Communicating uncertainty: Communicating uncertainty is important and may need to be tailored dependent on the information needs and interest levels of the audience. This topic is a particular focus area for OSR. In December 2022 we published a report that looks at how uncertainty is currently being communicated in official statistics, the current guidance that is available and our views on how communication of it can be improved.

Next steps

We will be continuing our work in 2023/24 under our business priority ‘champion the effective communication of statistics to support society’s key information needs’. Included in this is our continued research focused on understanding what statistics serving the public good means in practice.

We have existing links with a number of researchers and organisations working on how to communicate statistics and are very open to working with others who have an interest in this topic.

Please get in touch with us at regulation@statistics.gov.uk if you would like to discuss any aspect of this think piece or our review with us.

The Public Good of Statistics: What we know so far

To succeed in our aim to develop a better understanding of statistics serving the public good, it is critical to understand what is already known, and what is not known, about this subject.

This review contributes towards that aim. We begin by considering how the public good is defined. This phrase is sometimes used interchangeably with other similar phrases (e.g. public interest) but it is not well understood how appropriate this is (if other phrases do mean the same thing) or what the public good really means for the public themselves. We then outline four approaches to measuring and understanding the public good of statistics, which are discussed below.

Legislative Approach

The legislative approach provides an overview of two key pieces of legislation which are relevant to statistics serving the public good. The Statistics and Registration Service Act (2007) led to the creation of the UK Statistics Authority and it also created a definition of the public good. The Digital Economy Act (2017) then created mechanisms to promote data sharing and linking which further contributes towards statistics being able to serve the public good.

Empirical Research

Empirical research is relevant to the question of whether statistics are currently serving the public good. Two important themes are highlighted: trust in statistics and statistics producers, and the communication of statistics. Evidence suggests that these two issues may be instrumental in ensuring that statistics can serve the widest range of users possible, therefore further research is needed to better understand these two factors.

Economic Value

The review also considers how the economic value of statistics can serve the public good. This highlighted the need for measurements which can quantify the value of statistics. Being able to quantify the value of statistics would help to demonstrate the need for national statistical offices and may provide further support for the development of high-quality statistics. This section also discusses the need for more timely statistics on economic measures.

Social Value

The review considers the social value of the public good of statistics by discussing the impact of data gaps on statistics serving the public good. Further to this, we consider the difficulties associated with ensuring that there are no gaps in data. We also evaluate whether the approach taken by the BBC to provide a valuable service to the public can offer insights and possible comparisons to OSR’s approach to the public good.

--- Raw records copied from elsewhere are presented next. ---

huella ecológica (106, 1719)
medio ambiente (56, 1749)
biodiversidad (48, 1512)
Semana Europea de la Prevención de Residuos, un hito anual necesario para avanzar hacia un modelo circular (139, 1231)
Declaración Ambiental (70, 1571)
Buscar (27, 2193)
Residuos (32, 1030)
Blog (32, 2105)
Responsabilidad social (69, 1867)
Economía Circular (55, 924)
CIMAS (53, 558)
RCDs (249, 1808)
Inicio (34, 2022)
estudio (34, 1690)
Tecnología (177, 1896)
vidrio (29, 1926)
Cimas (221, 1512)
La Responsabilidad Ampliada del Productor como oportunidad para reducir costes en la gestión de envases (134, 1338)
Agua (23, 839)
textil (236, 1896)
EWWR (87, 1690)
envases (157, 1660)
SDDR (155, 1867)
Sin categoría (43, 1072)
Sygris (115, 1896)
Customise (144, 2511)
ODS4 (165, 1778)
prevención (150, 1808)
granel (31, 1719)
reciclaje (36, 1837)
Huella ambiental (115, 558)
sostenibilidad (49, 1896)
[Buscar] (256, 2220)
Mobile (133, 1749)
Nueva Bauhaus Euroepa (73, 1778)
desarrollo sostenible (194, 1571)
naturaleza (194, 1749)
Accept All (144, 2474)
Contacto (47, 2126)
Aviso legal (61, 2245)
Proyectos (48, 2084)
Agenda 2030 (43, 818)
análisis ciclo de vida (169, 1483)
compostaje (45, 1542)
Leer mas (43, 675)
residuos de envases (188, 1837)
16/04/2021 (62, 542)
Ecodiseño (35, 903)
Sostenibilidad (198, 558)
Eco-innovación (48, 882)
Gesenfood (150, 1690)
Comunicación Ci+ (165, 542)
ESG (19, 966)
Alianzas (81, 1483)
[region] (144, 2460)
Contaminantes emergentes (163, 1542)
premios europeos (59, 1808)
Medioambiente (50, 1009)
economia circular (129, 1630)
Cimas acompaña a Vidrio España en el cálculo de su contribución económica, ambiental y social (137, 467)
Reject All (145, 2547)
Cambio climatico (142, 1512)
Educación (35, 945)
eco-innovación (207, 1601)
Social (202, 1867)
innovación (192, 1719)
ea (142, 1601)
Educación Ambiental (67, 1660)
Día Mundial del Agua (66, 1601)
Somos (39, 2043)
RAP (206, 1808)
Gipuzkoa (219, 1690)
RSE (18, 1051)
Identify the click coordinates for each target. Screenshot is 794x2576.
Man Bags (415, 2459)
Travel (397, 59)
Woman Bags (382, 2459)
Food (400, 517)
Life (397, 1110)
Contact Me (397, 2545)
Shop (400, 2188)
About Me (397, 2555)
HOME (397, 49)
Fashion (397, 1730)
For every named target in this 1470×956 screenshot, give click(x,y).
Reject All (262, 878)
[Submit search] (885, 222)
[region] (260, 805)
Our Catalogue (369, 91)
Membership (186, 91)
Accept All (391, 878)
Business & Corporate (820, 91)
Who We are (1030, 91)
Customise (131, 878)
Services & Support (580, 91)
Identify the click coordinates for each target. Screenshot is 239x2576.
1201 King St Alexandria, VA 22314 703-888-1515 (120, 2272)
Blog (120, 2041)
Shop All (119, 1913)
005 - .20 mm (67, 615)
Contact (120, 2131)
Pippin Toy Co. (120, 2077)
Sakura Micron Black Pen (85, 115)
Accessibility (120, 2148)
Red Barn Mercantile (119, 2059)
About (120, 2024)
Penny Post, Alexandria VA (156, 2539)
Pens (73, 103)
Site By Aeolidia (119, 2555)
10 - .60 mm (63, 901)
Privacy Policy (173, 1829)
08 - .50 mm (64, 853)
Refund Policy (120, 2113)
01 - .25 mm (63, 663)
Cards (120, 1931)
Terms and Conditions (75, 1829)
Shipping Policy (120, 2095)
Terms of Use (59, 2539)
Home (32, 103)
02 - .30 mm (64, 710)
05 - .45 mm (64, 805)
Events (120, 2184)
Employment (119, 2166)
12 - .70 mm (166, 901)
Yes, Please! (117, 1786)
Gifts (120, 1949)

In conclusion, our review highlights several points where further research is needed to shed light on the important issue of statistics serving the public good.

Through looking at this issue across four different approaches, we can build a picture of how this concept operates in various methodologies, disciplines, and organisations. But this is just a starting point for the research programme. We hope to use these insights to guide our future work so we can continue to develop our understanding of what it means for statistics to serve the public good.